Exercise instructions: Rewrite all the items below as a Markdown table with the columns Row and Line, one row per line, numbering the rows in order and skipping any blank lines.

Input data:
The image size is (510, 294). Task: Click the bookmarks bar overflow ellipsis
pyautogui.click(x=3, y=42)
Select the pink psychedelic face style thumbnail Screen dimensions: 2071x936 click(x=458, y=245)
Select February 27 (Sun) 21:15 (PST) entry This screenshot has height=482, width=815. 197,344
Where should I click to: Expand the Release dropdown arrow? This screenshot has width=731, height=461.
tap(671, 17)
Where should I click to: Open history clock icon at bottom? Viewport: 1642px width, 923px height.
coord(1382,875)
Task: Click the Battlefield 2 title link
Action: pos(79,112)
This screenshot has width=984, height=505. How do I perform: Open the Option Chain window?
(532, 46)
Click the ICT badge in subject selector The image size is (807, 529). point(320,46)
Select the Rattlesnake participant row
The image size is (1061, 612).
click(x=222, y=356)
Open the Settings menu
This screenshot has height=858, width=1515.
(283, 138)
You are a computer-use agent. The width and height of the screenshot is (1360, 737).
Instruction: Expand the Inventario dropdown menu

Exercise result:
| Row | Line |
|---|---|
| 1 | The image size is (510, 294). Task: Click the bookmarks bar overflow ellipsis |
| 2 | pyautogui.click(x=3, y=42) |
| 3 | Select the pink psychedelic face style thumbnail Screen dimensions: 2071x936 click(x=458, y=245) |
| 4 | Select February 27 (Sun) 21:15 (PST) entry This screenshot has height=482, width=815. 197,344 |
| 5 | Where should I click to: Expand the Release dropdown arrow? This screenshot has width=731, height=461. |
| 6 | tap(671, 17) |
| 7 | Where should I click to: Open history clock icon at bottom? Viewport: 1642px width, 923px height. |
| 8 | coord(1382,875) |
| 9 | Task: Click the Battlefield 2 title link |
| 10 | Action: pos(79,112) |
| 11 | This screenshot has width=984, height=505. How do I perform: Open the Option Chain window? |
| 12 | (532, 46) |
| 13 | Click the ICT badge in subject selector The image size is (807, 529). point(320,46) |
| 14 | Select the Rattlesnake participant row |
| 15 | The image size is (1061, 612). |
| 16 | click(x=222, y=356) |
| 17 | Open the Settings menu |
| 18 | This screenshot has height=858, width=1515. |
| 19 | (283, 138) |
| 20 | You are a computer-use agent. The width and height of the screenshot is (1360, 737). |
| 21 | Instruction: Expand the Inventario dropdown menu |